Tidak berhenti sampai di situ, pada tahun 2000, Ariel Sharon beserta sejumlah besar massa dengan pengawalan ratusan polisi, secara paksa menerobos ke dalam Al-Aqsa, hingga memicu intifada kedua. Tiga tahun setelahnya, penerobosan tersebut berlanjut secara sepihak. Pada 2003, Zionis memperbolehkan pemukim Yahudi untuk mengunjungi Al-Aqsa, meskipun Badan Wakaf Islam yang memiliki mandat untuk mengurus Al-Aqsa, menolak keras hal tersebut. Izin yang dikeluarkan oleh Zionis menyebabkan jumlah pemukim Yahudi yang mengunjungi Masjid Al-Aqsa semakin meningkat dari tahun ke tahun.
Demikian pula tingkat pemukim Yahudi yang tinggal di dekat Al-Aqsa. Berdasarkan data, sejak 2009–2016, jumlah pemukim yang tinggal di dekat Al-Aqsa mencapai 68.000, dan pada tiga tahun terakhir jumlah tersebut mencapai lebih dari 35.000 pemukim.
Pada 2014, untuk pertama kalinya Israel menutup Al-Aqsa sejak 1967. Selanjutnya, pada 2015, Israel juga menerbitkan aturan yang melarang ‘Murabitah – Murabitun’, atau orang-orang yang mendedikasikan dirinya untuk menjaga Al-Aqsa, untuk mendekati masjid suci. Pada tahun yang sama, Syekh Najeh Bakirat yang saat itu menjabat sebagai Kepada Departemen Manuskrip Al-Aqsa (saat ini menjadi Wakil Direktur Jenderal Wakaf Islam) menyatakan bahwa setidaknya terdapat tiga rencana Israel terhadap Al-Aqsa. Pertama, mendirikan pos-pos pemeriksaan keamanan dan menyita properti di sekitarnya. Kedua, membagi komplek masjid secara temporal (berdasarkan waktu) dan spasial antara Muslim dan Yahudi. Terakhir, menggemakan ketakutan di tengah masyarakat Palestina untuk merealisasikan tujuan akhir: membangun kembali Haikal Sulaiman di atas Masjid Al-Aqsa.

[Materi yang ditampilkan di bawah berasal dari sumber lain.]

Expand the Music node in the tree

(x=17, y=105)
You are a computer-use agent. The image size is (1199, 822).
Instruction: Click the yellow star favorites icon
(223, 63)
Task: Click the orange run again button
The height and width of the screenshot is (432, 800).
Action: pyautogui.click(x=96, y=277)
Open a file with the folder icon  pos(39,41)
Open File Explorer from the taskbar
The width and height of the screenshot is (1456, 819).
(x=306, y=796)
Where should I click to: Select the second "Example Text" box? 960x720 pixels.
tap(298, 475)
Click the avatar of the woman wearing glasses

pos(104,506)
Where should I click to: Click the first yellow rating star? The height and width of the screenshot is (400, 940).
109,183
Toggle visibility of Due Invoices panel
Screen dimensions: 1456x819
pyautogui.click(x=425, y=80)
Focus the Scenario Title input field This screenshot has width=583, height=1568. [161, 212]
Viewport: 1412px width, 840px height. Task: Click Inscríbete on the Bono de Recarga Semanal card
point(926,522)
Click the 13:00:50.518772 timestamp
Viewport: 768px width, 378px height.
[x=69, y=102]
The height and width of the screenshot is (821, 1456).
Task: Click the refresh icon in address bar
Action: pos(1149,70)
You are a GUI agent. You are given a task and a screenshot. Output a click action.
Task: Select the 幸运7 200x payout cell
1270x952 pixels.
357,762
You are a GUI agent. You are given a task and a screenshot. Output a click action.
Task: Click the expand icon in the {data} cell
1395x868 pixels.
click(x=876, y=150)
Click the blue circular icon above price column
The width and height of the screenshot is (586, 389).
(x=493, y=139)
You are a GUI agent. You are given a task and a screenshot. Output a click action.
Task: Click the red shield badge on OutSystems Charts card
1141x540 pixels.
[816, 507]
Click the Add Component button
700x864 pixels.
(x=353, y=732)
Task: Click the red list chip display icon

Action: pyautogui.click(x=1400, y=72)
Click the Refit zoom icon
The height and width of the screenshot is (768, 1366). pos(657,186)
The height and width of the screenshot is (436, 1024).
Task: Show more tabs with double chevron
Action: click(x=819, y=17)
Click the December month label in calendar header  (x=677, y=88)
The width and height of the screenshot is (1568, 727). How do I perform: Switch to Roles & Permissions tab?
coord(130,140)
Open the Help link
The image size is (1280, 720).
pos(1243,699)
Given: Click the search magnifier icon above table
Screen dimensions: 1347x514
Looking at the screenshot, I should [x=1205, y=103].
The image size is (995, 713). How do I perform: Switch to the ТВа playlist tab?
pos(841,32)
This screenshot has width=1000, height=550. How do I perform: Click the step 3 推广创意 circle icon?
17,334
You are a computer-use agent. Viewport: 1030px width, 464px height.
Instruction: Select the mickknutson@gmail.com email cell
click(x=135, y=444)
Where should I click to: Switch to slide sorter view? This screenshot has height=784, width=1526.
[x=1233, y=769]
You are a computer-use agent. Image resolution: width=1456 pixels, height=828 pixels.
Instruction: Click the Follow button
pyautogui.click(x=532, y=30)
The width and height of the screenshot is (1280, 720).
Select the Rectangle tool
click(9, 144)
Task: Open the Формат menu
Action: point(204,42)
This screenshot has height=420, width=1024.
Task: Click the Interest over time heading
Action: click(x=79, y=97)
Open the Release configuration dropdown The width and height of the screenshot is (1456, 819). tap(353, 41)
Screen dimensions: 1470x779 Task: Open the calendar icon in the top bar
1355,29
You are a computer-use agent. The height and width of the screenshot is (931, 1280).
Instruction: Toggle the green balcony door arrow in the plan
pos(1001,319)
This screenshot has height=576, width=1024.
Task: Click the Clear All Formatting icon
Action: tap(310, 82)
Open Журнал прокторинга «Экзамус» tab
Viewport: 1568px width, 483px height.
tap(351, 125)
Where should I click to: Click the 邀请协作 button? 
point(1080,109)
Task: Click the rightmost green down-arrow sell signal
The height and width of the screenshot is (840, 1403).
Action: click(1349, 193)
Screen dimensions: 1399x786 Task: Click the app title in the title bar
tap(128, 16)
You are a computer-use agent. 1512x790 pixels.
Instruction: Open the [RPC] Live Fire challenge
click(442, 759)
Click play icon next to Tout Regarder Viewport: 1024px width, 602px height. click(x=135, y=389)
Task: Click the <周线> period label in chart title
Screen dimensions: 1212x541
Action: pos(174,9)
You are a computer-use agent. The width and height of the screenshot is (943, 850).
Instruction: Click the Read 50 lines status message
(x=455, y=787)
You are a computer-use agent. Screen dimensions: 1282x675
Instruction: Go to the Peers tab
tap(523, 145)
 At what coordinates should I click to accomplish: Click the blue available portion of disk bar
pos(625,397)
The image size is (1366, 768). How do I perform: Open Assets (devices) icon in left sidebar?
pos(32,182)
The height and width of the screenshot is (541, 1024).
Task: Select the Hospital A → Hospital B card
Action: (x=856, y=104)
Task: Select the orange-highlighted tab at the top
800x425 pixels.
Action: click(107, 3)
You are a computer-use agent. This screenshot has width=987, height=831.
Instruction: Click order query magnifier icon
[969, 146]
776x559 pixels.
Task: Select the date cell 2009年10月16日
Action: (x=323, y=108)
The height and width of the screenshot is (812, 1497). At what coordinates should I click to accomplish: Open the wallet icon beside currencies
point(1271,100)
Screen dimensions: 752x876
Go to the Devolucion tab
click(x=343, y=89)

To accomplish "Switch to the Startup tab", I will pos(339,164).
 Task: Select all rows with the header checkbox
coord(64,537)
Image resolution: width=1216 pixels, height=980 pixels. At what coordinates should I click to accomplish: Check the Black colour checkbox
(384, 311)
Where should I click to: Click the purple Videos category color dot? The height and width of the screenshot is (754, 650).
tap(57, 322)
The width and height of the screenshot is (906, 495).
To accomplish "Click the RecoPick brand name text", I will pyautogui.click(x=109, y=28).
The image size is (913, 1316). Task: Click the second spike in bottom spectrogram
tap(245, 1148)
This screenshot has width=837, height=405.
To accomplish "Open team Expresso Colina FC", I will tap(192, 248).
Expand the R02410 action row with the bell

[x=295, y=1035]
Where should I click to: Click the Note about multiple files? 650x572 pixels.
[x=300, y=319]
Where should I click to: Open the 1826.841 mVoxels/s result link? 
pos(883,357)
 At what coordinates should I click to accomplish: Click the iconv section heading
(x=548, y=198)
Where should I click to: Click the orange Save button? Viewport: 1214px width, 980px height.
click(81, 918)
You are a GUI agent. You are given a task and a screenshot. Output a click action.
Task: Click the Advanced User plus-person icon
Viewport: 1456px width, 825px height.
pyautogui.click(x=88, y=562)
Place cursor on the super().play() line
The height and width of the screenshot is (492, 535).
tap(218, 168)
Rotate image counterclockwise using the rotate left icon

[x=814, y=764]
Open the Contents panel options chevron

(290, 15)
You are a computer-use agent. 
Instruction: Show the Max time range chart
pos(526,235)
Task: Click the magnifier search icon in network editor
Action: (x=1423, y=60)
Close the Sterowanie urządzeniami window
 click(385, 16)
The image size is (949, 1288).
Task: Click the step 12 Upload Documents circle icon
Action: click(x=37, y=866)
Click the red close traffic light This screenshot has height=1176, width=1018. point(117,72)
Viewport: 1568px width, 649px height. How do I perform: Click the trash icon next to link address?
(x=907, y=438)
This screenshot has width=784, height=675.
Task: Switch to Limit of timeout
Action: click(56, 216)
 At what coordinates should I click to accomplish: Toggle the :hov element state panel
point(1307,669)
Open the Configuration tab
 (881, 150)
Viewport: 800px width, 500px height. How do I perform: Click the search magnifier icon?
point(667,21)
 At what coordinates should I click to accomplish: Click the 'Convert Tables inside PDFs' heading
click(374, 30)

Baca juga “Yahudisasi Palestina: Upaya Zionis untuk Menghilangkan Tanah, Etnis, Wilayah dan Situs Suci di Palestina.“
Sumber Gambar: Anadolu Agencies
Di bawah perlindungan pemerintahan sayap kanan Israel, berbagai aturan diberlakukan untuk memberikan kelonggaran bagi pemukim Yahudi untuk mengunjungi Masjid Al-Aqsa, sehingga mengakibatkan peningkatan penyerbuan pemukim yang signifikan. Selain itu, eskalasi kekerasan yang dilakukan polisi terhadap jamaah Masjid Al-Aqsa juga meningkat, seiring dengan meningkatnya upaya pengusiran paksa terhadap jamaah, hingga penutupan Al-Aqsa yang dilakukan oleh Israel.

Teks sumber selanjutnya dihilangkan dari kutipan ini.